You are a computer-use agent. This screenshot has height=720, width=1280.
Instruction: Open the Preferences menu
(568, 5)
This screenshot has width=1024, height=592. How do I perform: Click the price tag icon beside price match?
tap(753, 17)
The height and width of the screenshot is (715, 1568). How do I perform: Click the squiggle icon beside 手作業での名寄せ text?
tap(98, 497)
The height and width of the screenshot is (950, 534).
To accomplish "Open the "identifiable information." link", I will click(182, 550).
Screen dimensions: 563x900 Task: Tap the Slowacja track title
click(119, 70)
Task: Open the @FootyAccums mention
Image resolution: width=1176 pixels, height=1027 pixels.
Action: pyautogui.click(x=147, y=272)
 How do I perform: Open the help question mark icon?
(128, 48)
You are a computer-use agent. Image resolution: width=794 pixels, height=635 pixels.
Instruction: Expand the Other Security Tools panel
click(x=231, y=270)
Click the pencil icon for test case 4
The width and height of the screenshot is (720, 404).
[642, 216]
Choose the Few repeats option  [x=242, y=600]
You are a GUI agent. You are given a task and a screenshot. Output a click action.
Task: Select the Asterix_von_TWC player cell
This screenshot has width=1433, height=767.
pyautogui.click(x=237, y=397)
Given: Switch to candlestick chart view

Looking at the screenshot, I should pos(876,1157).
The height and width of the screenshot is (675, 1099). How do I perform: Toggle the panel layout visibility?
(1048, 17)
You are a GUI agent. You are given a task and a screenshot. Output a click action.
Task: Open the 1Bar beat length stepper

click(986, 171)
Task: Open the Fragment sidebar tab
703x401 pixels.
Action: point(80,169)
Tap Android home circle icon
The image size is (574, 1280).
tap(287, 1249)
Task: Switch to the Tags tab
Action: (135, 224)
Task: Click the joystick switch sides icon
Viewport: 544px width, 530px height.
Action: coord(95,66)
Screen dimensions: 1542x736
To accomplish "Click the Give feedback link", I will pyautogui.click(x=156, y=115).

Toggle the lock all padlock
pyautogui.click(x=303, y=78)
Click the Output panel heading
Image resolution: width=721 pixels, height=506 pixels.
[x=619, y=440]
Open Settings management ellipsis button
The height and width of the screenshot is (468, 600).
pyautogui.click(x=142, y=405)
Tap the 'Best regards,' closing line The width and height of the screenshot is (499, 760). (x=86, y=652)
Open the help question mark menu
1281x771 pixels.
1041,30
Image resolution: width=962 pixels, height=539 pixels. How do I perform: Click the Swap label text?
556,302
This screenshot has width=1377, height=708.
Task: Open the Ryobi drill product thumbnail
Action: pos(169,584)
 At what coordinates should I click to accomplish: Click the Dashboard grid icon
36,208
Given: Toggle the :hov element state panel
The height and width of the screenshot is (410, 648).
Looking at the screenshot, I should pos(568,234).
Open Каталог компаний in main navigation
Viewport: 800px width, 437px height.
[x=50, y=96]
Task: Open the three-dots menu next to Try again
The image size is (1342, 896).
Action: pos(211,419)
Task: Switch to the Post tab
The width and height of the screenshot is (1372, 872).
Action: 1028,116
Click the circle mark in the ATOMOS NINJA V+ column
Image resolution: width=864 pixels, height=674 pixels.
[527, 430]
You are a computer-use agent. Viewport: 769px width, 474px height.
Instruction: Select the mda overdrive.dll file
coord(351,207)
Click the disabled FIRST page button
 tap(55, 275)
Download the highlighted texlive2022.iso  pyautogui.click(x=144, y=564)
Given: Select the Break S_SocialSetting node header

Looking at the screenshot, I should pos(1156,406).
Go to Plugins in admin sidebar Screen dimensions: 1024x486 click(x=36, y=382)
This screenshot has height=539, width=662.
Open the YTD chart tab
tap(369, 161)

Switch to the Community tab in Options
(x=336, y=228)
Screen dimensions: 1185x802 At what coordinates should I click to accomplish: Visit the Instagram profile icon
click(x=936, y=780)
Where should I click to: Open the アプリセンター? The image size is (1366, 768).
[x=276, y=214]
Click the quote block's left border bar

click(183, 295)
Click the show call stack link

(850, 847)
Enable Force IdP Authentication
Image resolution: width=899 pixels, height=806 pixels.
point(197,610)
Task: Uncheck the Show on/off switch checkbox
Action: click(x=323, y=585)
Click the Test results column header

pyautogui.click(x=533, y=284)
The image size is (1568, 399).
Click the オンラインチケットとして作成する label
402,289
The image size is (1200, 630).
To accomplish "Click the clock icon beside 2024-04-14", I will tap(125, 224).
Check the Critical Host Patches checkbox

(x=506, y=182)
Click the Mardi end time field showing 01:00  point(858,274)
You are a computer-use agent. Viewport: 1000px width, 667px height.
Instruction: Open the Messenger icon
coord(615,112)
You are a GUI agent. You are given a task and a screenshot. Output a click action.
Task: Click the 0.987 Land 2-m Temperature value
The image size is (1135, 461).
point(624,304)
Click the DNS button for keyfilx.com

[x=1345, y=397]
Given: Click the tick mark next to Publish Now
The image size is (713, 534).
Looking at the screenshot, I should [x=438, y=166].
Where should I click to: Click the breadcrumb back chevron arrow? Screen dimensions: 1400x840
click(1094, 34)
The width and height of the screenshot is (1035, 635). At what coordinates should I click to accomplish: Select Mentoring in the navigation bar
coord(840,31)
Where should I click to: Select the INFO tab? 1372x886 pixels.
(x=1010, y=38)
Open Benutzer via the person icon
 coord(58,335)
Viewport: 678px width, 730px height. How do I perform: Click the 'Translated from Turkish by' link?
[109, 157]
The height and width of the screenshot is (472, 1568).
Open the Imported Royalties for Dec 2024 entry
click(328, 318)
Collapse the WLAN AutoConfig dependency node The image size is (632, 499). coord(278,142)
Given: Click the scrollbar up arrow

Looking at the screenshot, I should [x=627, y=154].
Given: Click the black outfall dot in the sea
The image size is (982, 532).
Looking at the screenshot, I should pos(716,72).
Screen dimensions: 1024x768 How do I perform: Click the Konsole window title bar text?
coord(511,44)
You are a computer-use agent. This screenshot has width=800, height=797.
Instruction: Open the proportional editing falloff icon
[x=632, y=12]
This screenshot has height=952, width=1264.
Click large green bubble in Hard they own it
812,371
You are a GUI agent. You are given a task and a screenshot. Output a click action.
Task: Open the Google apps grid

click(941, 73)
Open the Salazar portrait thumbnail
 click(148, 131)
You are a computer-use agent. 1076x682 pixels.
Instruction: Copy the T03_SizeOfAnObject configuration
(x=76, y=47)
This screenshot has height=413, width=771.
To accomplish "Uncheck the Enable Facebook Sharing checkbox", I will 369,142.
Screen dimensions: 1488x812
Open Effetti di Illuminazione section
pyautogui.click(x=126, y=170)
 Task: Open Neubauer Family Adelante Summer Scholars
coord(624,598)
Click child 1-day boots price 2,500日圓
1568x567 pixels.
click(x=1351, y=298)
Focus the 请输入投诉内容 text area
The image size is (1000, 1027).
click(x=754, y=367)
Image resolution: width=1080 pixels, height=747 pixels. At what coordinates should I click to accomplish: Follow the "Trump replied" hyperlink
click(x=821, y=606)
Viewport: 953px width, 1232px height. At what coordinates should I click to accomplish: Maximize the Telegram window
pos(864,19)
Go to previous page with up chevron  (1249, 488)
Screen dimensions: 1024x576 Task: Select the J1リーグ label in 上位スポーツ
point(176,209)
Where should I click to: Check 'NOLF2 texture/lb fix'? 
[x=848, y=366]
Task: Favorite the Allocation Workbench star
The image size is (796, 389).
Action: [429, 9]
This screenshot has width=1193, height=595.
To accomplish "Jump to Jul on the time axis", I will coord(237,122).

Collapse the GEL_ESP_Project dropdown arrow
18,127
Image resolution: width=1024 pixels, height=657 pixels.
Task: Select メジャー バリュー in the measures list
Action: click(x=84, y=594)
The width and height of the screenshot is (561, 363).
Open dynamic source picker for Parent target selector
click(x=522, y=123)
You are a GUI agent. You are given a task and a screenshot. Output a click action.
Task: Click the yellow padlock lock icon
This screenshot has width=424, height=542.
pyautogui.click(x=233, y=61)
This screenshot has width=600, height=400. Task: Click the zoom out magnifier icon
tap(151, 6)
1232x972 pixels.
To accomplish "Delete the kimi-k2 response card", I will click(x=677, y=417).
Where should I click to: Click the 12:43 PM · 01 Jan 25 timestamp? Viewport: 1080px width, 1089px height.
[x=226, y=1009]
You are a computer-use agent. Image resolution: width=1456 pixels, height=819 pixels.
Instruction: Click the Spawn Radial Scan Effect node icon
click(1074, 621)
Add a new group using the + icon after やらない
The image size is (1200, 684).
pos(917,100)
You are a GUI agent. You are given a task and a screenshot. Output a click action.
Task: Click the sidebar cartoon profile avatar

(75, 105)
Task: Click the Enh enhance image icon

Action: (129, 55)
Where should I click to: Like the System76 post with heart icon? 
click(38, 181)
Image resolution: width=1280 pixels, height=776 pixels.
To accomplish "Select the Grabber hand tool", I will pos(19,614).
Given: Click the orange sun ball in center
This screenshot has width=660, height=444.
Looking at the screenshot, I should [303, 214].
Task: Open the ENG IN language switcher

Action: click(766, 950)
# # # # # # #
Description of the task: Some lines in the material contain "next". Show all of them.

Written answer:
Task: Open the three-dots menu next to Try again
Given: Click the tick mark next to Publish Now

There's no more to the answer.